Written exercise:
Rewrite the data below as a numbered list, from the line containing "Click the star rating above 25 ratings" through the line containing "(x=1196, y=792)", with both ends included and blank lines left out.

•••••

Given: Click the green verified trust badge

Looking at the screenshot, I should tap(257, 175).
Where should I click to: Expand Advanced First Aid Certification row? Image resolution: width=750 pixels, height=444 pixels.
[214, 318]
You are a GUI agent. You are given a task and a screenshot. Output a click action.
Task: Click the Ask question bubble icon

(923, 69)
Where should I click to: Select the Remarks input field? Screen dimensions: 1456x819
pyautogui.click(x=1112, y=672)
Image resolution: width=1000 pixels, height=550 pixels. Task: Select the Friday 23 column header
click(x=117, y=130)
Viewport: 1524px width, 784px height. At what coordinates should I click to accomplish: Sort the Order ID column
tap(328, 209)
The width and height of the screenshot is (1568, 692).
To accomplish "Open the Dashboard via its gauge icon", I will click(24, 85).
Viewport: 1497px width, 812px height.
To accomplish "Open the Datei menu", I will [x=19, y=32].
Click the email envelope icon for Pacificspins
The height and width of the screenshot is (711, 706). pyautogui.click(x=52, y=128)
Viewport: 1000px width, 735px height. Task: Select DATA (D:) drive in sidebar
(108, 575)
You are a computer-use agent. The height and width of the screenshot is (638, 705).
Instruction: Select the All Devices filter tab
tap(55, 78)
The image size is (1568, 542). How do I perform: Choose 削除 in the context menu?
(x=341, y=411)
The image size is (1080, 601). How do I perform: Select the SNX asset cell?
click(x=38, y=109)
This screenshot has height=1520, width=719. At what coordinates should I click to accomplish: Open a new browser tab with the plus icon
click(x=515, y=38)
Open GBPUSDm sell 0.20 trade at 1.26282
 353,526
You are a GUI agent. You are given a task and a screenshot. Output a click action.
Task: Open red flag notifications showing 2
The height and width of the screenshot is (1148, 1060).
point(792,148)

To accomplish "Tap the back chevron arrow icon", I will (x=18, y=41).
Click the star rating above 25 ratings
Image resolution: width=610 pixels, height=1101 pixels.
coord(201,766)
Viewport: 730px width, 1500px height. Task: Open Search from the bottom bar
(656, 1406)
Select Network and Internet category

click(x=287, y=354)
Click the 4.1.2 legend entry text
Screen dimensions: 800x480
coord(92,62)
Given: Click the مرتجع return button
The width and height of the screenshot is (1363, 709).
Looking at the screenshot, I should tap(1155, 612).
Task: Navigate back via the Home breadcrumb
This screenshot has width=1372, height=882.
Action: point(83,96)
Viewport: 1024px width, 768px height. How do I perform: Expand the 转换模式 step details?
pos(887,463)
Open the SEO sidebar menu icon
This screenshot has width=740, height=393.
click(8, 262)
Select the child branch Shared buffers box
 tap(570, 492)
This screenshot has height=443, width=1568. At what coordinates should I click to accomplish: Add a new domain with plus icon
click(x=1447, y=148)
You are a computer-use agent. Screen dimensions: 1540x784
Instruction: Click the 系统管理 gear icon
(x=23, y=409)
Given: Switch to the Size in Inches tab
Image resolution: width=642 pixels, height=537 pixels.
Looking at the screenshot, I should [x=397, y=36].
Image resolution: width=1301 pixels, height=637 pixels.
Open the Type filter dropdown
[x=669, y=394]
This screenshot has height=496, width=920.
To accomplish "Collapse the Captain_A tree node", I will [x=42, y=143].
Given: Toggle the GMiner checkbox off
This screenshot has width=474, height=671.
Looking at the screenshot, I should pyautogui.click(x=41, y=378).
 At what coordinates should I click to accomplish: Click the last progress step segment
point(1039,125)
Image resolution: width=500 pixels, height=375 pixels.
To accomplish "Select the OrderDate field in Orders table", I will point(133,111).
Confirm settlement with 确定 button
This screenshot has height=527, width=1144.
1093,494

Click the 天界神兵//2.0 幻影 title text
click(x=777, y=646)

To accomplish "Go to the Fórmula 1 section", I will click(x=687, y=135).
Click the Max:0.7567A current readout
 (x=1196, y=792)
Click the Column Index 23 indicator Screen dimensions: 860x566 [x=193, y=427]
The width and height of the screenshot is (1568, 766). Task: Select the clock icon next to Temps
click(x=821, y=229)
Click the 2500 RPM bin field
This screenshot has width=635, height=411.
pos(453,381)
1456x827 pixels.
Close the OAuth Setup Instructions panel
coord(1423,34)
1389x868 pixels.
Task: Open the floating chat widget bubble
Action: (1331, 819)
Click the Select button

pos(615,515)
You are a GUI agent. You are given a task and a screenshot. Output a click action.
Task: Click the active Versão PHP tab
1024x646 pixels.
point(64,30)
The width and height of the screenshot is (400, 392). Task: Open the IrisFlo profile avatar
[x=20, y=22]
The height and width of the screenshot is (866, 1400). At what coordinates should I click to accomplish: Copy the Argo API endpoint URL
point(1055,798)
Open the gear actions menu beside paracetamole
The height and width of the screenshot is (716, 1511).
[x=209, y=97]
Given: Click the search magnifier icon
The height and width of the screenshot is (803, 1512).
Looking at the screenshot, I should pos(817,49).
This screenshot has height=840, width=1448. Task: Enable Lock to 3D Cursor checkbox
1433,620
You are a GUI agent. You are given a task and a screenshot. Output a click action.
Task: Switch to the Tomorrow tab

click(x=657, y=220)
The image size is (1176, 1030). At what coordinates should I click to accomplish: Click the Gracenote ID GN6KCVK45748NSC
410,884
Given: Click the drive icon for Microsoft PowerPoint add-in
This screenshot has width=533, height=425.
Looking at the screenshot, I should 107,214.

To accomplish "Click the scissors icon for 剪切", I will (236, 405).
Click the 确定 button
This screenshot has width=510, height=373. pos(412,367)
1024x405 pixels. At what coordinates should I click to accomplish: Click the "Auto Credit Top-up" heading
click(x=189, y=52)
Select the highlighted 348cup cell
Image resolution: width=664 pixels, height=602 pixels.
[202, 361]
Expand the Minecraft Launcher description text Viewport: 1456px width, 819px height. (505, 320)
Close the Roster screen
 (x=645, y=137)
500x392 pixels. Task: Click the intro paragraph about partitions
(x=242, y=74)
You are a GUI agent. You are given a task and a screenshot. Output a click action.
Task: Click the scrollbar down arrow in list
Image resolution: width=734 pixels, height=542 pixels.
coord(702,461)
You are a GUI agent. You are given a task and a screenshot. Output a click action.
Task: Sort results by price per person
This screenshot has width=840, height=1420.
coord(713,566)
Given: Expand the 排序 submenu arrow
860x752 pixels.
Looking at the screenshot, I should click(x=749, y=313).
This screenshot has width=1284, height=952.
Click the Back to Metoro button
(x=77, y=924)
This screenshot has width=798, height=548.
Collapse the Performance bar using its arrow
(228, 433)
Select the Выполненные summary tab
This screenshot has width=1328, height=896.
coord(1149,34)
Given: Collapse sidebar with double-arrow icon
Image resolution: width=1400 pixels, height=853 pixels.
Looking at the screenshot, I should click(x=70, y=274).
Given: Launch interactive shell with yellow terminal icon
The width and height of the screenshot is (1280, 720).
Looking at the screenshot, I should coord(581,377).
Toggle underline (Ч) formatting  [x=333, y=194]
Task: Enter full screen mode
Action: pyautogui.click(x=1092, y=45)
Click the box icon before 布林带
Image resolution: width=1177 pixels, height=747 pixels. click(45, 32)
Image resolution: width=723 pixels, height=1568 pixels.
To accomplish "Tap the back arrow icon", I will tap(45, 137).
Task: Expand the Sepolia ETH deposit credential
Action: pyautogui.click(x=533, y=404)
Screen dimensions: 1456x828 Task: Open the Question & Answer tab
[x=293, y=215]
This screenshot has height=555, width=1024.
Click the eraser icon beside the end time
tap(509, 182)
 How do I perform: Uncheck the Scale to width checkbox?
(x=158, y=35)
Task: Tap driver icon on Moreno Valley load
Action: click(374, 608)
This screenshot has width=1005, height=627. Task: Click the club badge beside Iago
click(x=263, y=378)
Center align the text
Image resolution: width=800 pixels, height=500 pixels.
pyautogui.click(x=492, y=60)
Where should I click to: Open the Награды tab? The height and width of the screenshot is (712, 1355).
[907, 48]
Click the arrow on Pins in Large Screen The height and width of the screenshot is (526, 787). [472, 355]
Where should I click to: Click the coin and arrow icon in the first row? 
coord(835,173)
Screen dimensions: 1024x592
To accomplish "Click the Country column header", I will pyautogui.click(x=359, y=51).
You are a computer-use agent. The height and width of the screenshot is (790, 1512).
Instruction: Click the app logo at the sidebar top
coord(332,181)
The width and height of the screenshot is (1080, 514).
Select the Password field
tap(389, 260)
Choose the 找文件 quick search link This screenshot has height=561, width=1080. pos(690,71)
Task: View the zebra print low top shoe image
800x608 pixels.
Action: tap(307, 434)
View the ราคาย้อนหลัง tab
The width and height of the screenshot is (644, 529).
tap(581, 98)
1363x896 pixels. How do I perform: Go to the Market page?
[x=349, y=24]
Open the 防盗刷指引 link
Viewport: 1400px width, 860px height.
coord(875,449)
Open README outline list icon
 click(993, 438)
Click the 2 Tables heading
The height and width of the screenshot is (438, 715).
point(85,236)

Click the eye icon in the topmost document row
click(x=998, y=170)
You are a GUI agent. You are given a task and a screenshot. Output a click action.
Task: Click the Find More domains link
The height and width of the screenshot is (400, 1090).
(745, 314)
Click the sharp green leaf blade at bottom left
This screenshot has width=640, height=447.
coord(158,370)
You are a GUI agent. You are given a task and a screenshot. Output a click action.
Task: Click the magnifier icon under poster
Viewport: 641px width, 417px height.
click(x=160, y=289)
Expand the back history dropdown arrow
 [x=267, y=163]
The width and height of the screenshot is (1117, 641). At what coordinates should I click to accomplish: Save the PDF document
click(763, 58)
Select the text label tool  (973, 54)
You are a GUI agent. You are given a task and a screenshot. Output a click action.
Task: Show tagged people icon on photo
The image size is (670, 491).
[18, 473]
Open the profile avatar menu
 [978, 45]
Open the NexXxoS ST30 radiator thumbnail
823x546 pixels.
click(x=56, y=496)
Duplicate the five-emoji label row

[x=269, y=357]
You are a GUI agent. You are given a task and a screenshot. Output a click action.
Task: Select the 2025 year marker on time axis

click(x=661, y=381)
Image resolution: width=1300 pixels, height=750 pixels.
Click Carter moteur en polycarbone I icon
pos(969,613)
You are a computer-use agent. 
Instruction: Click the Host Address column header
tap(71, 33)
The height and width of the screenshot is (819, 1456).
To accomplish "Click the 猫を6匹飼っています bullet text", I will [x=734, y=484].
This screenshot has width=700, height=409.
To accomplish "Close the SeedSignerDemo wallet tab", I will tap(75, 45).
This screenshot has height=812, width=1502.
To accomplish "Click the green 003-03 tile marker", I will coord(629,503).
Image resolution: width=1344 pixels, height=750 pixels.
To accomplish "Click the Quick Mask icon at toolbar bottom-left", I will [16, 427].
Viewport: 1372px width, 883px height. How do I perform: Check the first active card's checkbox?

•••••

Response for this exercise:
1. Click the star rating above 25 ratings
2. Image resolution: width=610 pixels, height=1101 pixels.
3. coord(201,766)
4. Viewport: 730px width, 1500px height. Task: Open Search from the bottom bar
5. (656, 1406)
6. Select Network and Internet category
7. click(x=287, y=354)
8. Click the 4.1.2 legend entry text
9. Screen dimensions: 800x480
10. coord(92,62)
11. Given: Click the مرتجع return button
12. The width and height of the screenshot is (1363, 709).
13. Looking at the screenshot, I should tap(1155, 612).
14. Task: Navigate back via the Home breadcrumb
15. This screenshot has width=1372, height=882.
16. Action: point(83,96)
17. Viewport: 1024px width, 768px height. How do I perform: Expand the 转换模式 step details?
18. pos(887,463)
19. Open the SEO sidebar menu icon
20. This screenshot has width=740, height=393.
21. click(8, 262)
22. Select the child branch Shared buffers box
23.  tap(570, 492)
24. This screenshot has height=443, width=1568. At what coordinates should I click to accomplish: Add a new domain with plus icon
25. click(x=1447, y=148)
26. You are a computer-use agent. Screen dimensions: 1540x784
27. Instruction: Click the 系统管理 gear icon
28. (x=23, y=409)
29. Given: Switch to the Size in Inches tab
30. Image resolution: width=642 pixels, height=537 pixels.
31. Looking at the screenshot, I should [x=397, y=36].
32. Image resolution: width=1301 pixels, height=637 pixels.
33. Open the Type filter dropdown
34. [x=669, y=394]
35. This screenshot has height=496, width=920.
36. To accomplish "Collapse the Captain_A tree node", I will [x=42, y=143].
37. Given: Toggle the GMiner checkbox off
38. This screenshot has width=474, height=671.
39. Looking at the screenshot, I should pyautogui.click(x=41, y=378).
40.  At what coordinates should I click to accomplish: Click the last progress step segment
41. point(1039,125)
42. Image resolution: width=500 pixels, height=375 pixels.
43. To accomplish "Select the OrderDate field in Orders table", I will point(133,111).
44. Confirm settlement with 确定 button
45. This screenshot has height=527, width=1144.
46. 1093,494
47. Click the 天界神兵//2.0 幻影 title text
48. click(x=777, y=646)
49. To accomplish "Go to the Fórmula 1 section", I will click(x=687, y=135).
50. Click the Max:0.7567A current readout
51.  (x=1196, y=792)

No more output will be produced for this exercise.